Figure 12.5:Reflection and transmission coefficients. Plot of reflection and transmission coefficients for the finite step, as given in (12.15) and (12.17). Here $k_0 = \sqrt{2MV_0}/\hbar$ is the minimum value of $k$ we can consider, corresponding to $E = V_0$ . We see that the particle is perfectly reflected in this case, and that the reflection coefficient is large only for $k$ close to $k_0$ . For large values of $k$ , the particle is transmitted with almost unit probability.

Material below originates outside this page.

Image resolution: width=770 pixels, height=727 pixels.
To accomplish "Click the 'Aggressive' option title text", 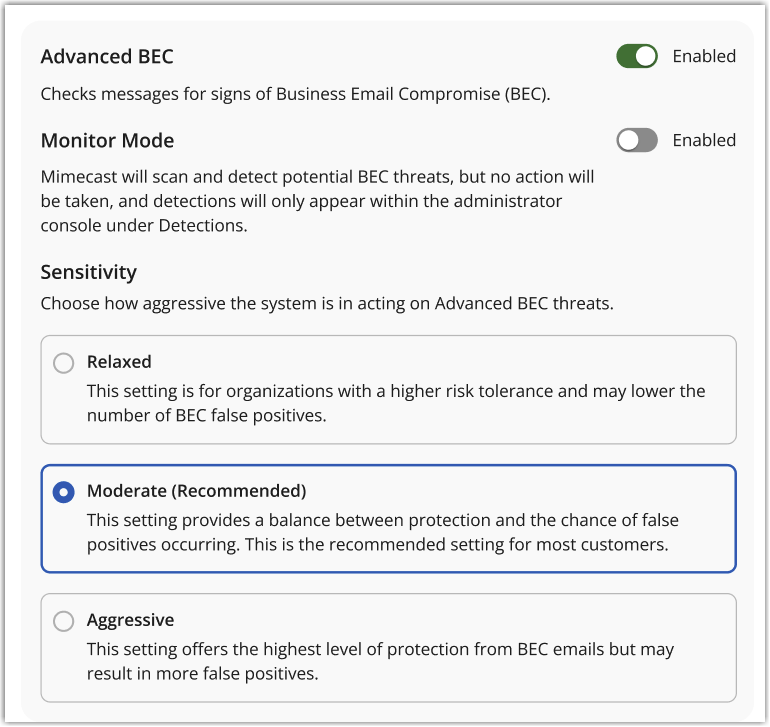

As we can see, only when the energy $E$ of the incoming particle is close to the height of the step $V_0$ , corresponding to $k = \sqrt{2ME}/\hbar$ being close to $k_0 = \sqrt{2MV_0}/\hbar$ is there significant amounts of reflection. When the energy is much larger, corresponding to $k$ being much larger than $k_0$ , then the particle is transmitted with probability quickly approaching 1.

That is, for the transmission, we divide the amplitude squared for the particle to be transmitted by the amplitude square of the incoming particle, corrected by a factor of $k'/k$ . This factor comes because the particle slows down as it crosses the barrier, causing the probability amplitude to grow. This factor precisely takes into account how much a probability amplitude increases or decreases because of a change of velocity, which is calculated using the probability current.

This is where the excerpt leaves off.